Ronan Mazé : Recruter du personnel. On est en sous-effectif d’au moins vingt personnes et priorité a été donnée au niveau national aux petites Maisons d’Arrêt dans lesquelles les équipes de nuit ont été renforcées, au détriment des Maisons Centrales. Mais l’Administration pénitentiaire recrute et crée de nouvelles brigades, les PREJ, pour l’extraction judiciaire. Les agressions font peur aux candidats, et la rémunération est souvent insuffisante pour se loger sur l’île de Ré. Il y a vingt ans, 60 à 70 % des personnels pénitentiaires habitaient sur l’île, désormais ce sont à peine 30%. On a de moins en moins de gens du coin et cela se traduit par un turn-over bien plus important qu’avant.
Qu’en est-il de la population carcérale, a-t-elle évolué ?
On a une population dangereuse, atteinte de troubles psychiatriques, condamnée pour des faits graves de type braquages, trafics de stupéfiants, incestes et viols… Le radicalisme est aussi à surveiller. Il faut créer des structures plus adaptées, pour regrouper les détenus violents ou radicalisés. A Uzerche une unité est dédiée aux détenus violents, à Saint-Martin on va avoir un secteur spécifique pour les détenus radicalisés, a priori au sein de l’ancien quartier disciplinaire de la Caserne. Les couloirs de promenade de la Caserne sont déjà isolés et il n’existe plus de lieu de non droit.
Avez-vous des revendications d’ordre sécuritaire ?
Notre syndicat a signé le relevé de conclusions en janvier 2018. Nous avons obtenu au dernier trimestre 2018 d’avoir des trappes passe-menottes dans les quartiers disciplinaire et d’isolement, afin de sortir des détenus déjà menottés. Nous allons être dotés de gilets parelames, qui font 4 kilos au lieu des 2 kilos espérés et qui doivent être portés par-dessus notre polo.

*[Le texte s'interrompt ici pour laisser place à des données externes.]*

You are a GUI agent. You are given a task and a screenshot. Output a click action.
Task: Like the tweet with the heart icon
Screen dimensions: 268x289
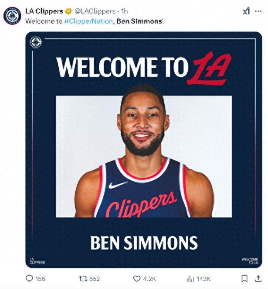point(137,279)
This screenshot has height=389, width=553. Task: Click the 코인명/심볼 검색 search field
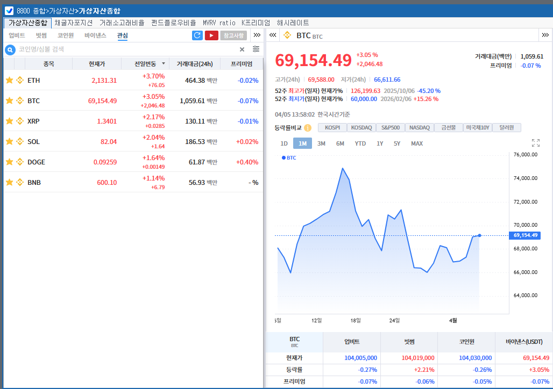pyautogui.click(x=124, y=49)
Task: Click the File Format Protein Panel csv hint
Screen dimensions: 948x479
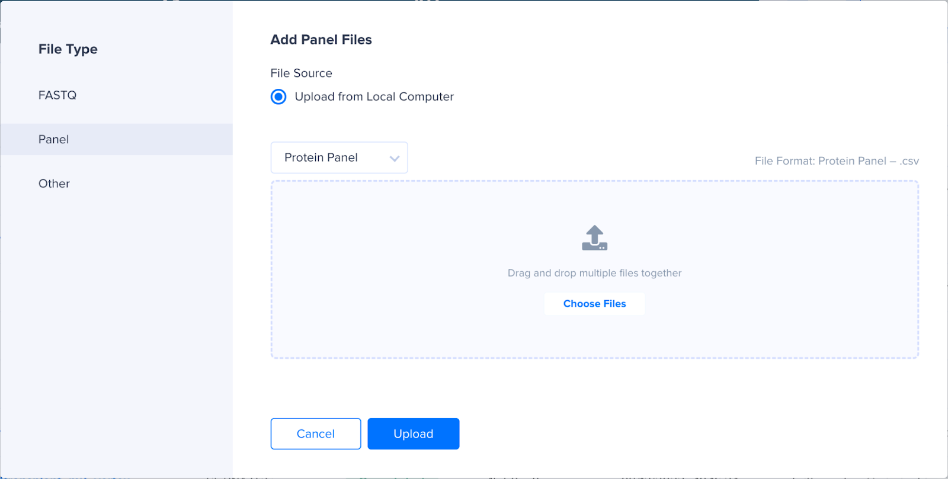Action: [x=837, y=161]
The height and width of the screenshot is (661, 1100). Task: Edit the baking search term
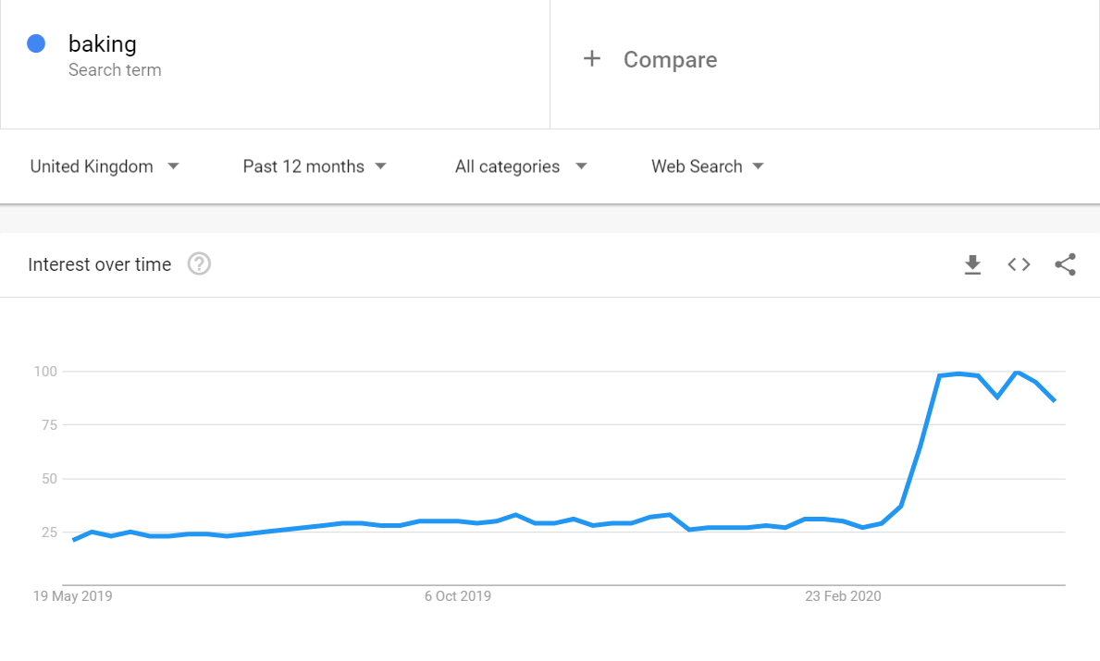pos(103,43)
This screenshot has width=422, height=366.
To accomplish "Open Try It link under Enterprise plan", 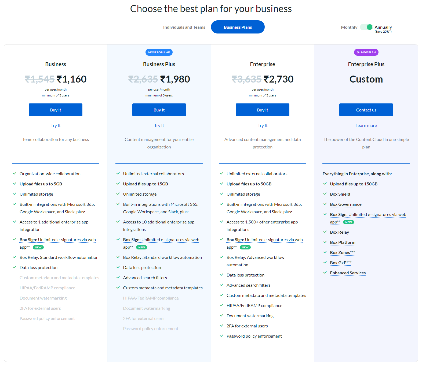I will point(263,126).
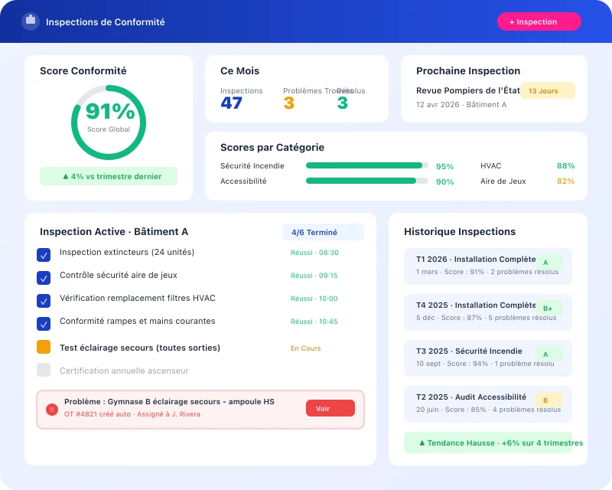Click the + Inspection button
612x490 pixels.
[x=539, y=21]
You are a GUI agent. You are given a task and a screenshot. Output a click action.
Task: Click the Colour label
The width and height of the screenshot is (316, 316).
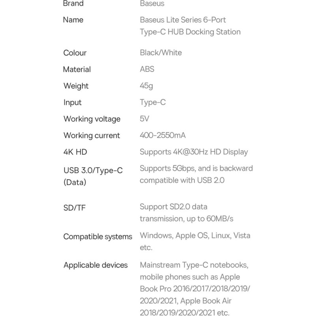coord(75,53)
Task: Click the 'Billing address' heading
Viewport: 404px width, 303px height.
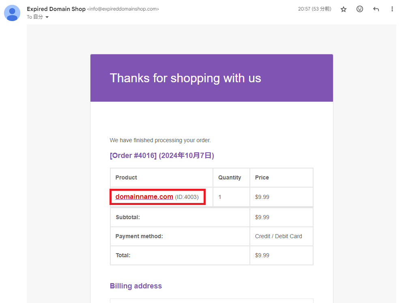Action: pos(136,286)
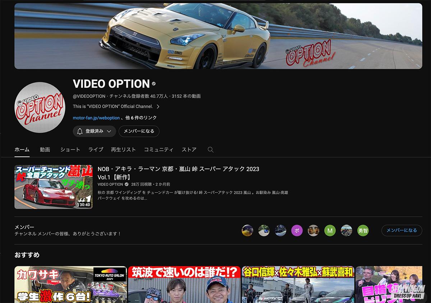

Sur Saint-Martin un essai va être fait sur les équipes des quartiers disciplinaire et d’isolement. Nous réclamons le rétablissement des fouilles systématiques : il y a déjà une amélioration, on peut reprendre les fouilles à condition qu’elles soient programmées par un membre de la direction et il existe les fouilles inopinées. On a obtenu des bombes de poivre, chaque agent va en être équipé, ce qui peut permettre de calmer certaines situations.
La mise à disposition de Taser (pistolets à impulsion électrique) pour les officiers gradés à titre d’essai nous paraît bien, il vaut mieux éviter que les surveillants en permanence en contact avec les détenus en aient.
Nous réclamons aussi que les surveillants soient équipés de caméras lors des fouilles et des transferts, car les détenus portent de plus en plus souvent plainte. En outre, quand sera instaurée la fouille des visiteurs de prison, on se demande qui va fouiller les enfants, c’est une tâche très délicate. L’établissement de Condé sur Sarthe a obtenu de faire un essai en matière de fouille des visiteurs, à la suite des récents évènements.
L’UFAP n’appelle pas à continuer les mouvements de grève, nous estimons avoir un bon dialogue avec la Direction locale. Mais notre syndicat soutient localement les surveillants qui ont été sanctionnés à la suite des mouvements passés et nous pouvons obtenir gain de cause auprès du Tribunal Administratif : un surveillant en France a obtenu récemment gain de cause à la suite de son recours, reste à connaître précisément son dossier…
Sur les aspects statutaires, les avis sont assez partagés, mais les indemnités demeurent un cheval de bataille.